Negligence incorporates the same well-known theory that applies to nursing practice. Manufacturers must be reasonable and prudent in the design, manufacture, and distribution of their products. This includes a legal duty to provide safety instructions and warnings. In short, manufacturers and sellers of products have substantial exposure for injuries sustained during use of their products.
Product liability theories do not apply to users of a product unless they also are sellers. Facilities and nurses usually are considered users and not sellers or suppliers of products; however, facilities and nurses can assume a manufacturer's liability exposure if they modify a product, engage in off-label use, or otherwise fail to follow manufacturers' instructions or warnings. Facilities and nurses are advised to avoid unnecessarily assuming product liability exposure because the liability can be substantial.
PROVISION OF A PRODUCT OR SERVICE
During the past 30 years, numerous cases have examined whether a hospital or clinic is a seller of products used and charged for during procedures or whether these products merely are a part of the hospital's provision of a service. The difference is critical. If a hospital or clinic were deemed a seller of a product, it would have product liability exposure under the strict liability, breach of warranty, and negligence theories. Strict liability and breach of warranty theories, however, do not apply to the provision of services. The general trend has been to conclude that hospitals and clinics do not sell products, even when the products used are billed at a marked up price. Instead, products used are considered incidental to a hospital's primary business or service, and neither strict liability nor breach of warranty applies.

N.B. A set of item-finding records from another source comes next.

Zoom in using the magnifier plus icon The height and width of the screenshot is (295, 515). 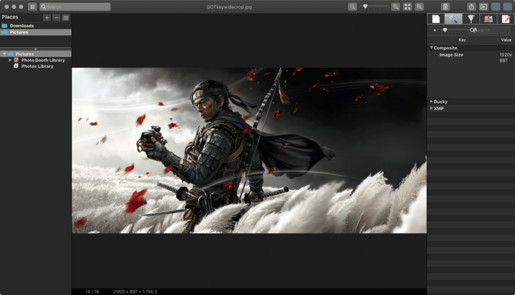(x=396, y=7)
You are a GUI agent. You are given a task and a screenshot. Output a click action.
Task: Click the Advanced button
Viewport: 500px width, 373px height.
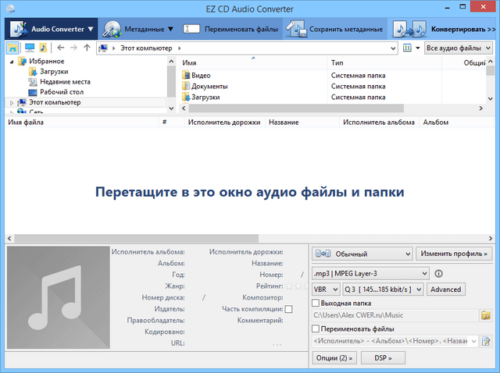[446, 290]

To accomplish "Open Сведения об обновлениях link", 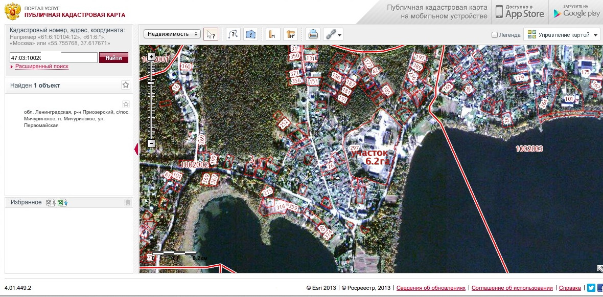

Courts and legislatures have been reluctant to apply breach of warranty or strict liability to hospitals providing blood or blood products, implants, clips, or staples, even when the hospitals charged separately for those supplies and, thus arguably, could have been considered sellers. When an Illinois court did find that a blood transfusion was a product and not a service and allowed a strict liability claim (Cunningham v MacNeal Memorial Hospital, 47 Ill 2d 443 266 NE2 897 [1970]), the state legislature enacted a statute to clarify that no breach of warranty on strict liability claims could be brought for blood products or other transplanted tissue.
Courts examine medical records, billing records, and the patient's purpose in seeking treatment when deciding if providing an implant constitutes providing a product or a service. Typically, they conclude that patients come to facilities seeking services and not to buy products. For example, a patient sought care to treat her incontinence, she did not come to buy a sling (Brandt v Boston Scientific, 204 Ill 2d 640, 792 NE2d 296 [2003]), or a patient sought to have a spinal problem corrected and not to purchase a cervical plate (McCombs v Southern Regional Medical Center, 233 GA App 676. 504 SE2d 747 [1998]). In these cases, the courts concluded that the patient came to the facility seeking a service, and the facility provided a service, even when products were implanted and billed for.
IMPLICATIONS FOR PERIOPERATIVE NURSES
There is nothing a perioperative nurse can do proactively to make it more likely that a court will treat a particular procedure more like a service than selling a product and thereby prevent the patient from suing trader strict liability or breach of warranty claims. There are major implications for perioperative nurses under negligence theory, however. During the same time period when courts were deciding blood and implants were part of services provided rather than the sale of products, they were consistent in determining that negligent use of a product by a health care facility or its staff members can and does result in liability for the user (eg, Monk v Doctor's Hospital, 403 F2d 580 [DC Cir 1968]).